··· MATERIAL FOR THE TASK

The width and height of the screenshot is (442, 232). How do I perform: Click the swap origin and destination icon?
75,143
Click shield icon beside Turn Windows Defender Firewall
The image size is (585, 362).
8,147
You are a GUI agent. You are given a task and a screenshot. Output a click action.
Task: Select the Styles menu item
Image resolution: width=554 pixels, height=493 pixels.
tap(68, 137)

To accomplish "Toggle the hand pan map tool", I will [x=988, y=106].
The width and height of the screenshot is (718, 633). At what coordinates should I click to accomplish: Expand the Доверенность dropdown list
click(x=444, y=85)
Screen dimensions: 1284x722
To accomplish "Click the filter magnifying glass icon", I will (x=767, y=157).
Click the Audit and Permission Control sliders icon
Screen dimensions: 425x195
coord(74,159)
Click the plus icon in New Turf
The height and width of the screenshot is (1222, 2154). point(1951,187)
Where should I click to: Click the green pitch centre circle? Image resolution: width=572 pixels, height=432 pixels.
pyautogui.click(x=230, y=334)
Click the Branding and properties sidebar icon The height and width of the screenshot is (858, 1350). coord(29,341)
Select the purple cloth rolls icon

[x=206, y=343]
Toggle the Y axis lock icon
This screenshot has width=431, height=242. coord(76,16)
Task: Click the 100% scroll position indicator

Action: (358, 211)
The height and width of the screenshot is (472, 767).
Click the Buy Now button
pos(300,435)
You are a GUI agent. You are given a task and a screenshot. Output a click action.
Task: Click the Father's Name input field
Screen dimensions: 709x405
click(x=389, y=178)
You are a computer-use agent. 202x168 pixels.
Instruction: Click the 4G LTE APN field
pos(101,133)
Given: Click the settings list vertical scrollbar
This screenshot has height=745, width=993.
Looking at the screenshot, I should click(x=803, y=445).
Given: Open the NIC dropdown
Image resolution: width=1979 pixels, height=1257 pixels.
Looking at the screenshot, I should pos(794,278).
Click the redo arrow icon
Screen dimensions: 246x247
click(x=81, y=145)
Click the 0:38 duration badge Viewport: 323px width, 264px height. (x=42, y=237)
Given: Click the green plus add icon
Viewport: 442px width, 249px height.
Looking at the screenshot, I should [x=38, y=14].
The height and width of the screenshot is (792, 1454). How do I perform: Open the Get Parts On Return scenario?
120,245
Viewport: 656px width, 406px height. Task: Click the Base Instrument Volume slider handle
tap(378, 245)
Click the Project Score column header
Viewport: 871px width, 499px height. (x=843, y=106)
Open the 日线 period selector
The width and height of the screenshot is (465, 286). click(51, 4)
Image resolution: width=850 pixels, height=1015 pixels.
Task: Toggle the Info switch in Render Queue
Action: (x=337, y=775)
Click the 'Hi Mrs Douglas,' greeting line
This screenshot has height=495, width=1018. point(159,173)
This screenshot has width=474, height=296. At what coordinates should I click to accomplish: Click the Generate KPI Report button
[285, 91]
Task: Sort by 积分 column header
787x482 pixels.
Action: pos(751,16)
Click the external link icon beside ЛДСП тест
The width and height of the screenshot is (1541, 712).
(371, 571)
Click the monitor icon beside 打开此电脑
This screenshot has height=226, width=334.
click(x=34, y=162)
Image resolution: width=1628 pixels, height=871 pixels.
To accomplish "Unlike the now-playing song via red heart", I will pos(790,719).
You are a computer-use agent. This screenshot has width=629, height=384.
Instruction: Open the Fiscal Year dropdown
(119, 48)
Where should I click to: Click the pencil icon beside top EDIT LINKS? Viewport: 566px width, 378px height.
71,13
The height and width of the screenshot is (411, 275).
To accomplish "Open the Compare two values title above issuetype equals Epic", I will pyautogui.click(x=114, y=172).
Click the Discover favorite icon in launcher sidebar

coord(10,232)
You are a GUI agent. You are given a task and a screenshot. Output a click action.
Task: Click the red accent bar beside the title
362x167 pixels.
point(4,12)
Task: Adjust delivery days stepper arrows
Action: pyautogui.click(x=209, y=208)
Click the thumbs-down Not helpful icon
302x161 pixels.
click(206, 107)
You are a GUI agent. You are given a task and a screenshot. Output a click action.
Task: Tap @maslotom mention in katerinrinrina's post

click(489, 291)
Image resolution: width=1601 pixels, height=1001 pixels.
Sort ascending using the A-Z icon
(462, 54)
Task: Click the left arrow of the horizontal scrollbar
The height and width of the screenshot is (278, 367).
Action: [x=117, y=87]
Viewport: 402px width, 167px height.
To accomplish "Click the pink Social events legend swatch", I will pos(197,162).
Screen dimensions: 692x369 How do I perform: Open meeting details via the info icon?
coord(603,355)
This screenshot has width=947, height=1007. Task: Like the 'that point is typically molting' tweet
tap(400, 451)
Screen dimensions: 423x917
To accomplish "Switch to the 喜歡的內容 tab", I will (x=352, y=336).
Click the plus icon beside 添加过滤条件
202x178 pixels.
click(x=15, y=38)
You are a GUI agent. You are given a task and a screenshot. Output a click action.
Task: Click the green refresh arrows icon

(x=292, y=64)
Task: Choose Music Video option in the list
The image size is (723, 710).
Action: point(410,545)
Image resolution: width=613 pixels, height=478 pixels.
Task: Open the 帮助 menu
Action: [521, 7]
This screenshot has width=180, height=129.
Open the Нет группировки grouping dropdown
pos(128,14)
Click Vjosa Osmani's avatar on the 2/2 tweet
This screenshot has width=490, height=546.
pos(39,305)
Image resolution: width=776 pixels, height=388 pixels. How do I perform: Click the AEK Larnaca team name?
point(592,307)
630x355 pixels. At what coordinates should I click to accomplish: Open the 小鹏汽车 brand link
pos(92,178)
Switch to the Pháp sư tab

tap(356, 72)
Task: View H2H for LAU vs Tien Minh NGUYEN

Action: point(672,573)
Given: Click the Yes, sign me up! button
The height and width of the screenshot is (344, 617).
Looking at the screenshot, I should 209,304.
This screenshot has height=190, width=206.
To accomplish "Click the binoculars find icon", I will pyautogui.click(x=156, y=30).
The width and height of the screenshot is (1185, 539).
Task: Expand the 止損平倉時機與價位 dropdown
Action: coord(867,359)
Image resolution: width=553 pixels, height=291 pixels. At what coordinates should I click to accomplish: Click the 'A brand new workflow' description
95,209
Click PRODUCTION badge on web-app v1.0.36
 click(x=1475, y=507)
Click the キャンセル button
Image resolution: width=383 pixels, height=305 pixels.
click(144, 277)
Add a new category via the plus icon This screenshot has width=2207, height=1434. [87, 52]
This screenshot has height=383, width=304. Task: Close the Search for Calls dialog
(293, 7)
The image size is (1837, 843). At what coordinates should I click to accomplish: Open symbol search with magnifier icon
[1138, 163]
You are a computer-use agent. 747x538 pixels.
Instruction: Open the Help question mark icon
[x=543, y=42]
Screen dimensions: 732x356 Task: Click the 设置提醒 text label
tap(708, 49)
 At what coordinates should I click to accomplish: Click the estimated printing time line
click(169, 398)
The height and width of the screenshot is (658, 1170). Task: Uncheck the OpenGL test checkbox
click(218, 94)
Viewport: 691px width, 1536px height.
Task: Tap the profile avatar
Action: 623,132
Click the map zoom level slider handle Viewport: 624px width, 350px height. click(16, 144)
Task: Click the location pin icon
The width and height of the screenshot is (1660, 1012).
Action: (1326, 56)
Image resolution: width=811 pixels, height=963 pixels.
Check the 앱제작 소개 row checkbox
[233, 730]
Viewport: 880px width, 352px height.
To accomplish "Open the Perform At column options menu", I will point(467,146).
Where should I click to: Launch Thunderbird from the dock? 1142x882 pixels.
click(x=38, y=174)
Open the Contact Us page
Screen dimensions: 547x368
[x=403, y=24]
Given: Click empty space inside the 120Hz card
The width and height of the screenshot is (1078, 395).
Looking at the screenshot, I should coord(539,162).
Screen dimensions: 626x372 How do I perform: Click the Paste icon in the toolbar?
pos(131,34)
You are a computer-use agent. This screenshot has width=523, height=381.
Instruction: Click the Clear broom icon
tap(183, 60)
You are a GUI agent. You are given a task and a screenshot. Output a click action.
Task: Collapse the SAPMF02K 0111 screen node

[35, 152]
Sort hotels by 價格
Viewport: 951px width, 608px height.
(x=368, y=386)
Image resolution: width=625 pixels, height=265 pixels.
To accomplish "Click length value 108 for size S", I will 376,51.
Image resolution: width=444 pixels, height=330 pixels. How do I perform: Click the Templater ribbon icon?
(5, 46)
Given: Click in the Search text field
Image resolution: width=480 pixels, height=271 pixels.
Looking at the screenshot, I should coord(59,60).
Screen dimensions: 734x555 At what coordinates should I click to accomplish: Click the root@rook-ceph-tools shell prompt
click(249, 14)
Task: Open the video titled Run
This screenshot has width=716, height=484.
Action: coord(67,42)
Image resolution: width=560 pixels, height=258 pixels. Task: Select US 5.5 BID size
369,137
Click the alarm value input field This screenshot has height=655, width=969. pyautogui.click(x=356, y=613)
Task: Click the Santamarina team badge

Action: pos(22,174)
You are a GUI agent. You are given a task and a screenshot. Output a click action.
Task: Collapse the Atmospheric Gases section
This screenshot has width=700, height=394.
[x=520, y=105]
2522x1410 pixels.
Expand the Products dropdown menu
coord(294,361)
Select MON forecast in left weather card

······

- _TASK OBJECTIVE_:
Report every line above that contains the string "Expand", copying each such line in full. Case counts.

- _TASK RESPONSE_:
The width and height of the screenshot is (718, 633). At what coordinates should I click to accomplish: Expand the Доверенность dropdown list
Task: Expand the 止損平倉時機與價位 dropdown
Expand the Products dropdown menu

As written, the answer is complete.